• It stores copies of your downloaded podcasts and iTunes U videos
• It stores copies of the iBooks editions, PDFs, and audiobooks that you may be consuming on your iPhone or iPad
• It stores copies of all of your iPhone and iPad apps
• The Genius function can suggest apps you might like based on your past downloads
• It stores copies of your iPhone ringtones (but it doesn’t let you make your own ringtones anymore)

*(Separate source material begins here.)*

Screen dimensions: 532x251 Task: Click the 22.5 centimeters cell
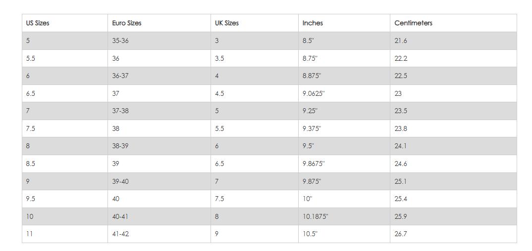pos(401,76)
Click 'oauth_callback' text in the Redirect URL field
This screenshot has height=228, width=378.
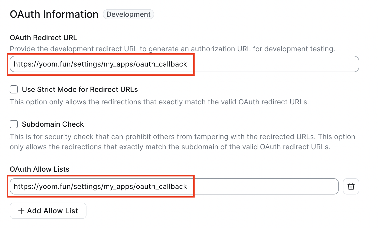click(161, 64)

• It connects to hundreds of streaming Internet radio stations
• It is the leading podcasting client, automatically downloading new audio and video podcasts to which you have subscribed
• It is the gateway to the iTunes Store, which is really seven separate stores for music, movies, TV shows, apps, podcasts, audio books, and university lectures
• It’s the only way to access the new Ping social network
• It’s the hub for sharing music across your home wireless network
• If you have a new iPhone or iPad, you have to use iTunes to activate cellular or data plans
• It synchronizes the music, movies, or TV shows that you buy on your computer to your iPod, iPhone, or iPad, and vice versa
• It can transcode video in certain PC formats such as QuickTime into formats that are playable on iPods, iPhones, iPads, and Apple TV
• It synchronizes your iCal calendar with the calendars on your iPod, iPhone, or iPad; it also synchronizes your address books and any content in your Notes app
• It is the conduit for installing the MobileMe control panel, if you want to synchronize data automatically across your PC and your Apple devices
• It stores voice memos recorded using the iPhone’s built-in voice memo app
• It’s the repository for music and video files embedded in documents created using Apple’s iWork and iLife productivity applications
• It interacts with the Remote app, which lets you control your media collection from an iPhone, iPod Touch, or iPad
Any program that can print jewel case inserts and share my music preferences with my friends is starting to sound a lot like that giant clot of bubble gum.
It’s pretty amazing that iTunes runs at all, given everything the mechanics at Apple have crammed under its hood. But I think that Apple’s strategy of using iTunes as the catch-all vehicle for every new feature and function that requires the intervention of a PC is starting to backfire. It’s an extraordinarily creaky and unstable foundation upon which to build a new media empire.